Pegylated
Interferon Plus Ribavirin in Non-responders to Prior Interferon Therapy
The
management of patients with chronic hepatitis C
who either did not respond or relapsed after prior interferon-based therapy is
a subject of considerable interest and much research. Patients previously treated
with suboptimal therapy (conventional rather than pegylated
interferon, or interferon monotherapy) are particularly likely to benefit
from a subsequent treatment attempt. As
reported in the November 2006 issue of Gut, researchers conducted a multicenter
open-label study to evaluate the efficacy and safety of pegylated
interferon plus ribavirin in HCV positive patients with detectable
HCV RNA who did not respond or who relapsed after previous therapy with conventional
interferon, with or without ribavirin. All
312 patients (212 non-responders and 100 relapsers) were re-treated with 180
mcg/week pegylated interferon alfa-2a (Pegaysy) plus 800 mg/day ribavirin
for 24 or 48 weeks, at the investigators' discretion; 91% received the longer
course of therapy. (This study was designed before research showed that 1000-1200
mg/day was a better ribavirin dose for patients with genotype
1 HCV.) Results
Baseline characteristics of non-responders and relapsers were similar, although
more non-responders had genotype 1 (87% vs. 69%).

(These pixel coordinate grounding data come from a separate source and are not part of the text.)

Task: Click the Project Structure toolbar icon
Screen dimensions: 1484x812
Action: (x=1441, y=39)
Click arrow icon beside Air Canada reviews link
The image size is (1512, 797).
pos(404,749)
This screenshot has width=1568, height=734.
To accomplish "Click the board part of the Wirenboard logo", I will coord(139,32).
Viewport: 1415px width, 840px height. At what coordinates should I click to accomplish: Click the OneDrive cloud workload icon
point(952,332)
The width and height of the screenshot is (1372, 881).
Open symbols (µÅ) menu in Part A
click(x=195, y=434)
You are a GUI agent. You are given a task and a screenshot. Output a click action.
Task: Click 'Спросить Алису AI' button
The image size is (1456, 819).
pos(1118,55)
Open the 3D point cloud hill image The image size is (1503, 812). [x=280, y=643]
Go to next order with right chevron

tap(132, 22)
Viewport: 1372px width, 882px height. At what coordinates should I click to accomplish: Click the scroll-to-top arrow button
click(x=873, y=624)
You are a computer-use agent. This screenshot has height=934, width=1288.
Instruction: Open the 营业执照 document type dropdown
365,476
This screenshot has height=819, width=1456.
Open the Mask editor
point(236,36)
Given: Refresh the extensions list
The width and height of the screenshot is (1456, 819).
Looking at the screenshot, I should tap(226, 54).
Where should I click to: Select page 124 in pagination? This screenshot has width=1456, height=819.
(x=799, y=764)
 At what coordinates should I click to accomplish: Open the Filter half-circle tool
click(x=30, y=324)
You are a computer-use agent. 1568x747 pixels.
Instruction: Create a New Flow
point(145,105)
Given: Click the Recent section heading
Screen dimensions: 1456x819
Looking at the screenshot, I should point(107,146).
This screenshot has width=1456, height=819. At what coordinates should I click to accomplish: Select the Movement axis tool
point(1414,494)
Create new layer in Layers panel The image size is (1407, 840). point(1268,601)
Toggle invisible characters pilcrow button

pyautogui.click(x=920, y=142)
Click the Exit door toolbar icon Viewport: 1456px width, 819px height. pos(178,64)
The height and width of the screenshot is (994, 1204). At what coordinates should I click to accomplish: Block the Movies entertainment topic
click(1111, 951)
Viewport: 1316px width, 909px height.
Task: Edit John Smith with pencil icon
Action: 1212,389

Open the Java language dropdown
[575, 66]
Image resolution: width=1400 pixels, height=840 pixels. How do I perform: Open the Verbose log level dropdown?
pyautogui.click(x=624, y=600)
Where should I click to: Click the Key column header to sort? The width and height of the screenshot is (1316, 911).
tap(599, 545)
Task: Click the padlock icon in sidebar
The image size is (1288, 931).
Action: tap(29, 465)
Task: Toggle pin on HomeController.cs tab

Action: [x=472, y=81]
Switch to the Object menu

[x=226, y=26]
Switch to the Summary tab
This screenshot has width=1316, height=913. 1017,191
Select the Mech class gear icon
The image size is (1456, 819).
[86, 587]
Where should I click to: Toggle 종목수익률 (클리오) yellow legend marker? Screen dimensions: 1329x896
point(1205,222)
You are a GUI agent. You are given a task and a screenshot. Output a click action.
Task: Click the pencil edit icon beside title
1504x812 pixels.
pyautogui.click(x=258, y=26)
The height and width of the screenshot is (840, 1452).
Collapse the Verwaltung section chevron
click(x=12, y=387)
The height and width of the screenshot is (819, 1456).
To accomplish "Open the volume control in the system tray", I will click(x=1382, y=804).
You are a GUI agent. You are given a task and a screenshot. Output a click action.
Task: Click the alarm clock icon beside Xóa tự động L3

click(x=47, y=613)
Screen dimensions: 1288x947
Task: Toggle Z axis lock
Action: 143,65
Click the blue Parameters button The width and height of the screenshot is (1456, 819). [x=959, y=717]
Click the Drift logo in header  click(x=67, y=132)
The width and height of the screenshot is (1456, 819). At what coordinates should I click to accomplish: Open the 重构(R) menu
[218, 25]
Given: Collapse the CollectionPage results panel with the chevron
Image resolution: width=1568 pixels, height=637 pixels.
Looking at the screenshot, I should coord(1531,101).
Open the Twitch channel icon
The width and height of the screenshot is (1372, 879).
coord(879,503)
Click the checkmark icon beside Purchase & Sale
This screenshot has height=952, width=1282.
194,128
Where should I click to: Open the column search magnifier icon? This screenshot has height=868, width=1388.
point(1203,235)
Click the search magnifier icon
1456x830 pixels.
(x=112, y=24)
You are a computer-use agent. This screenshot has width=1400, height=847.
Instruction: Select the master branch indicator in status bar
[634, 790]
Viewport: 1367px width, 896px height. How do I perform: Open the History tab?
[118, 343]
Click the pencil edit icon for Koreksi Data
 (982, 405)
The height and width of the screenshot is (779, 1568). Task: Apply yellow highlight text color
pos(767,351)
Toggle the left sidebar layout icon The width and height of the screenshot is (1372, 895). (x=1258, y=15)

The overall SVR rates were 23% (48 out of 212 patients) for prior non-responders
and 41% (41 out of 100) for relapsers.
When data were analyzed by genotype, overall SVR rates were 24% for patients with
genotype 1 and 47% for those with genotypes 2 or 3.
Conclusion The
authors concluded that, "These 'real world' results in a large patient cohort
demonstrate that it is possible to cure a proportion of previous non-responders
and relapsers by re-treating with [pegylated interferon] plus ribavirin." It
is possible that better results might have been achieved if the higher ribavirin
dose had been used, and if all genotype 1 patients had been treated for 48 weeks.
It is also possible that 24 weeks of therapy might have been adequate for patients
with genotypes 2 or 3. 11/17/06 Reference M
Sherman, E M Yoshida, M Deschenes, and others. Peginterferon alfa-2a (40KD) plus
ribavirin in chronic hepatitis C patients who failed previous interferon therapy.
Gut 55(11): 1631-1638. November 2006.